Nineteen nationalised banks taken together accounted for 52.2% of the total deposits, while SBI and its associates contributed 21.8%, according to RBI data.

Credit by banks grew by 23.5% in the quarter to September 2011, up from 19.3% over the same period a year ago, indicating greater economic activity in the country despite higher interest rate regime.

Meanwhile, aggregate deposits during the July-Sept quarter increased by 22.1% against 13.9% from a year ago, an RBI data showed. State Bank of India, country's largest public sector lender, along with its associates, showed an increase of 18.2% in credit, up from 16.4% over the same period a year ago, it said. SBI Group's total deposits more than doubled to 18.2% in the quarter, from 7.8% a year earlier.

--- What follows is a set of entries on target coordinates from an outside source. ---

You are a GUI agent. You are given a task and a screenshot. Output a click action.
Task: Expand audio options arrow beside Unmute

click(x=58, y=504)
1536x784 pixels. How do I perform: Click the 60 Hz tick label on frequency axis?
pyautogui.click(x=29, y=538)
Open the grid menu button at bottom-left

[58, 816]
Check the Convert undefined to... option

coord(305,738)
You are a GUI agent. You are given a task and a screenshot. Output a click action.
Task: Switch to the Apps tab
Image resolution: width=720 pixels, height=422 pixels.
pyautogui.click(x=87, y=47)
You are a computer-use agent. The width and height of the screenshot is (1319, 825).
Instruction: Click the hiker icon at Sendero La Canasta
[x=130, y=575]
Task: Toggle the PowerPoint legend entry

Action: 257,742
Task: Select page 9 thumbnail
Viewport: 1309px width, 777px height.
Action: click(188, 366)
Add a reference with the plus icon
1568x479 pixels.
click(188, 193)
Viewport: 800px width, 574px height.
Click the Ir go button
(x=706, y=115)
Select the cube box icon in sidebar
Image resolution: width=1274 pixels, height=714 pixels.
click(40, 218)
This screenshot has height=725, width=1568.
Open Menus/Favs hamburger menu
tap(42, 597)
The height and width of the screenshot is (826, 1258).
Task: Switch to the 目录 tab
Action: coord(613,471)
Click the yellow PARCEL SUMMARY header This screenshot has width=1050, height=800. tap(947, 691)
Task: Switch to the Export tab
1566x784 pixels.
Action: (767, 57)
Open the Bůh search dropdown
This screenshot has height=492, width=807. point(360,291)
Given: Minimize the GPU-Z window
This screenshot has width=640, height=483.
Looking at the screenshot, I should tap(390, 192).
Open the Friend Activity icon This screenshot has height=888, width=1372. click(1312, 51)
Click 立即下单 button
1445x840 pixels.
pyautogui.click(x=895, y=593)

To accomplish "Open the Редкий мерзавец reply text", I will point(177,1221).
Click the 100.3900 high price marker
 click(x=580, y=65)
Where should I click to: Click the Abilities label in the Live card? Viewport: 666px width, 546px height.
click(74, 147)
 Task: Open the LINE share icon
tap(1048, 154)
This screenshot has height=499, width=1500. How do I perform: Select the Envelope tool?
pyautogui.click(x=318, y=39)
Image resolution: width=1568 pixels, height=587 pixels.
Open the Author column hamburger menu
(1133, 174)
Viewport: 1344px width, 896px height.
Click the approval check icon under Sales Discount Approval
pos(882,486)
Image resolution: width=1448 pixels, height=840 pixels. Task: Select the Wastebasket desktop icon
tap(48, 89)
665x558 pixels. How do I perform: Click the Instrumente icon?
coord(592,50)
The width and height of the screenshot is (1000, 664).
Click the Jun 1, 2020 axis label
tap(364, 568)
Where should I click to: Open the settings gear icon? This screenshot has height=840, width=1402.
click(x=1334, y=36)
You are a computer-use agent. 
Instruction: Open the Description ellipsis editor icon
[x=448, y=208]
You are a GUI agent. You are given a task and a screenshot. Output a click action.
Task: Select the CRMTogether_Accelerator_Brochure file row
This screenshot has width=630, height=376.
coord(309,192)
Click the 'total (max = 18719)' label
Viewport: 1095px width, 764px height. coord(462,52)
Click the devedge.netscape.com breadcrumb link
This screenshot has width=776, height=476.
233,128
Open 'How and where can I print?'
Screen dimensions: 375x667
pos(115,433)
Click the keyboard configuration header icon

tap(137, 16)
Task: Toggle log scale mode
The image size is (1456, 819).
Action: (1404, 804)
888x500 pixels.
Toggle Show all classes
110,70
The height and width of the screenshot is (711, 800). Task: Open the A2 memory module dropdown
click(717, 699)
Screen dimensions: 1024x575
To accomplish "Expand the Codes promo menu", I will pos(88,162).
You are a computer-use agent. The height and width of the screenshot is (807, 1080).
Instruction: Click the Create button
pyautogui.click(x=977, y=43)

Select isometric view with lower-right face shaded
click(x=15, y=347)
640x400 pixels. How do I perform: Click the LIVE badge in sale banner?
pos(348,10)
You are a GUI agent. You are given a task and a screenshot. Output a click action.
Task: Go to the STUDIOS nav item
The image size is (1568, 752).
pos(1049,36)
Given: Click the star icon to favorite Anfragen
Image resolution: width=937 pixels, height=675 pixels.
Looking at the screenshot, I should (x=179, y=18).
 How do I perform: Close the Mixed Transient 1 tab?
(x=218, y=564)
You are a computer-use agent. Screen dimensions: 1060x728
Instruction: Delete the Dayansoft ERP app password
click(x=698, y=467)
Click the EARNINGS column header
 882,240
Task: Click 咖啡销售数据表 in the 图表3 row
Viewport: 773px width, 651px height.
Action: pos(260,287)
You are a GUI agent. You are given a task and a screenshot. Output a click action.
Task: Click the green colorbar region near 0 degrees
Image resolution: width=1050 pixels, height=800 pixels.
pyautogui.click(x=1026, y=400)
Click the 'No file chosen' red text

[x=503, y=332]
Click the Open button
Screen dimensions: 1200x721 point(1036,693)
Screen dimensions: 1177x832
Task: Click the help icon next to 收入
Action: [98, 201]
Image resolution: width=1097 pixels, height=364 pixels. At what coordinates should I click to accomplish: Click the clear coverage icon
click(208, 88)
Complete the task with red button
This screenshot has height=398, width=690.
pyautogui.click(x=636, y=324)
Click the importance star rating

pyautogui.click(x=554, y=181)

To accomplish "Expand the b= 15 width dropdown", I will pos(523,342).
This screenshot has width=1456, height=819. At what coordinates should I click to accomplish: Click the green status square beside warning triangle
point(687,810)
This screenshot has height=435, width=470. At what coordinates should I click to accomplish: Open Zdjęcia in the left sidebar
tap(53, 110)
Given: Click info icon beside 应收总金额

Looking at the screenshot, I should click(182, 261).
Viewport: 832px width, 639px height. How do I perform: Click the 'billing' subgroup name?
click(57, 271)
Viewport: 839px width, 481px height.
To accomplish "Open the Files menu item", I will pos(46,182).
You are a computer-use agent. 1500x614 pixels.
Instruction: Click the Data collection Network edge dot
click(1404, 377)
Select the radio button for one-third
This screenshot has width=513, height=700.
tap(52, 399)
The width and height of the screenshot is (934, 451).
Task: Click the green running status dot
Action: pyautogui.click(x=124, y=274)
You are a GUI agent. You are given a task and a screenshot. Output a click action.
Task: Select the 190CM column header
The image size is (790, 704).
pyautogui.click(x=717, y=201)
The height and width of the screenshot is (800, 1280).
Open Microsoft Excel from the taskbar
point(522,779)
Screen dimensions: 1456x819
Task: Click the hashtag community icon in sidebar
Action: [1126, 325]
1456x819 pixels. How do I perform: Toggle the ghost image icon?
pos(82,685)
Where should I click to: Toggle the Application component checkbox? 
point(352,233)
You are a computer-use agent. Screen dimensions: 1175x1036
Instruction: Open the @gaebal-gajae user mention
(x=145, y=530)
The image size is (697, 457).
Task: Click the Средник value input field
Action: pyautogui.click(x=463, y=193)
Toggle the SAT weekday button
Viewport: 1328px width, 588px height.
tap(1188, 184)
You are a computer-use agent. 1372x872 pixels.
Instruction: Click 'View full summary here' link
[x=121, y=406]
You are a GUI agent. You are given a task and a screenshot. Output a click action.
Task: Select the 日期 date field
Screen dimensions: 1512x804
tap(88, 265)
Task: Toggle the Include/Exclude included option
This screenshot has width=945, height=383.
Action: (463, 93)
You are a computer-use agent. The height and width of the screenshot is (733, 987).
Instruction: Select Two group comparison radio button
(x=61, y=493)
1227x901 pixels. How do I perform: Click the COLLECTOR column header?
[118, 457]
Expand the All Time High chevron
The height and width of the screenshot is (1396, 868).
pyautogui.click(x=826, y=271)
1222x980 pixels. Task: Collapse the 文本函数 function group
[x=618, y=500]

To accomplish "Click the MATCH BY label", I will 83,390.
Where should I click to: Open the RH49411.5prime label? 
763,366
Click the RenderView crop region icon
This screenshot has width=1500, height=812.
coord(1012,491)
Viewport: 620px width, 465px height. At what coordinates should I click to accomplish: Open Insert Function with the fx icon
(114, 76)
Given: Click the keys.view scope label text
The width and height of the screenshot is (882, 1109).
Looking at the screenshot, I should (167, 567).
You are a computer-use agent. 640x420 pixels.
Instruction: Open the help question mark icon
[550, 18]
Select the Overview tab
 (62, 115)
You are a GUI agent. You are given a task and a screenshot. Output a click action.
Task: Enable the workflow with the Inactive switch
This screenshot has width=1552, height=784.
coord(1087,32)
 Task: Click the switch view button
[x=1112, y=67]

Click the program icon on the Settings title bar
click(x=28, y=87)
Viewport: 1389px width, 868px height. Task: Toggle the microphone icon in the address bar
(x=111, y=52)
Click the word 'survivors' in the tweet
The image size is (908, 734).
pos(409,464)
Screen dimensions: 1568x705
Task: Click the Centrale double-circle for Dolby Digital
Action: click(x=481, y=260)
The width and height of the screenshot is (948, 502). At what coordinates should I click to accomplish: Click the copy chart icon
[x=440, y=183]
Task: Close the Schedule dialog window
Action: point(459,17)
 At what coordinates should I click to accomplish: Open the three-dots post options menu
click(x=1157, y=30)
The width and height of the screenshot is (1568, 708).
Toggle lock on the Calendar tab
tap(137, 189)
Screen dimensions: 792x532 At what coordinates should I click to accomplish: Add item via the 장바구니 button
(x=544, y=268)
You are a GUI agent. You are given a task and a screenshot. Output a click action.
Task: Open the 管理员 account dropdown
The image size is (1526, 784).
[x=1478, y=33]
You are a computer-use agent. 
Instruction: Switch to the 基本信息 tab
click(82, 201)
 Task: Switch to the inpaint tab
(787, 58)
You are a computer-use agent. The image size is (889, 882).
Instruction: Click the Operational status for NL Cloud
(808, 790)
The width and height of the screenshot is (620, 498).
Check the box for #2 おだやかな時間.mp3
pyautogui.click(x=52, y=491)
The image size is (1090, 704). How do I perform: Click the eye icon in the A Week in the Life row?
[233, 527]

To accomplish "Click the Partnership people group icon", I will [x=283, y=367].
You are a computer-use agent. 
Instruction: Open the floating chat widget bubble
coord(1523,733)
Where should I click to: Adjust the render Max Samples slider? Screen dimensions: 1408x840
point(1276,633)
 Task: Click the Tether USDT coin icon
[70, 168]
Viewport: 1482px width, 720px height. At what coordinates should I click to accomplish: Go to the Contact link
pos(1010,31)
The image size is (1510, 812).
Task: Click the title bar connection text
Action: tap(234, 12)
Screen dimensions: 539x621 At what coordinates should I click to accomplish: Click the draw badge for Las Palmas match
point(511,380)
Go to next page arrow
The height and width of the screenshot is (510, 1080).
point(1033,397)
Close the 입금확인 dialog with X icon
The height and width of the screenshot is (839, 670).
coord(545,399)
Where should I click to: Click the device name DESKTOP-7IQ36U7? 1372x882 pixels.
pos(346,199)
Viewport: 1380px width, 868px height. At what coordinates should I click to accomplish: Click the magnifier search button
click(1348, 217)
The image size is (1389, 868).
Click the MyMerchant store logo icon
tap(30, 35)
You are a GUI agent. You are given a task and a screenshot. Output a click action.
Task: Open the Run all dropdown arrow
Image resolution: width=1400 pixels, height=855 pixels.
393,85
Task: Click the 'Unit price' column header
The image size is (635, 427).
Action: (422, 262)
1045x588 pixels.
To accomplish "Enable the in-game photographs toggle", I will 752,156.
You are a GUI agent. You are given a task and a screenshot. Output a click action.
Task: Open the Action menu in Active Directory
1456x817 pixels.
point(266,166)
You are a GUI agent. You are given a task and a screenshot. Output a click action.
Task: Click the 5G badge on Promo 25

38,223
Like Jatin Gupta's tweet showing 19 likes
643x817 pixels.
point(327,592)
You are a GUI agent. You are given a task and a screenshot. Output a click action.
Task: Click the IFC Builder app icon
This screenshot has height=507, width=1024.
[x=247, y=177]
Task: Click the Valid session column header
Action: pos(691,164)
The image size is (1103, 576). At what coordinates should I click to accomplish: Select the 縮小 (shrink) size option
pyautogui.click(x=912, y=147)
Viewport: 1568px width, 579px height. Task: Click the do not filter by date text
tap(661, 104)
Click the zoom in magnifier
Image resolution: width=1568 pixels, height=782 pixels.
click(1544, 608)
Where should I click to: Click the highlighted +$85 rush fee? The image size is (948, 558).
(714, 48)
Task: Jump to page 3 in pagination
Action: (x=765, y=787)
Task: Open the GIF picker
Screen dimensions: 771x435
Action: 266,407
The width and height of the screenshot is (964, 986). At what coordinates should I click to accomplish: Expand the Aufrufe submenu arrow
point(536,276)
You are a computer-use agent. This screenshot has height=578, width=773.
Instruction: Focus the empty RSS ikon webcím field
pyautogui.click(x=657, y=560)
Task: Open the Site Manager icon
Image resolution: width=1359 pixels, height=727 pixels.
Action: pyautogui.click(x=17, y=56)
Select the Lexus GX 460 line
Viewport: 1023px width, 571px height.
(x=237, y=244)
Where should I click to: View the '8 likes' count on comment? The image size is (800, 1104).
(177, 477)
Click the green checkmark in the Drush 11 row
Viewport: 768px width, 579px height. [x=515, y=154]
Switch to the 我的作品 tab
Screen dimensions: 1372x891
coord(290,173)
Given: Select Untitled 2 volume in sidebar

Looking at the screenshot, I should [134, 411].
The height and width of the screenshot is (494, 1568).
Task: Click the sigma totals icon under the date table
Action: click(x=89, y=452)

As per the data, top hundred centres accounted for 78.5% of the bank credit. Nineteen nationalised banks taken together accounted for 52.2% of the total deposits, while SBI and its associates contributed 21.8%, it said.

The share of new private sector banks, old private sector banks, foreign banks, and regional rural banks in total deposits remained at 13.7%, 4.8%, 4.6% and 2.9% respectively. The number of banked centres stood at 35,435 as on September 2011, the RBI data said adding 27,913 were single office centres and 68 centres had 100 or more bank offices, the data said.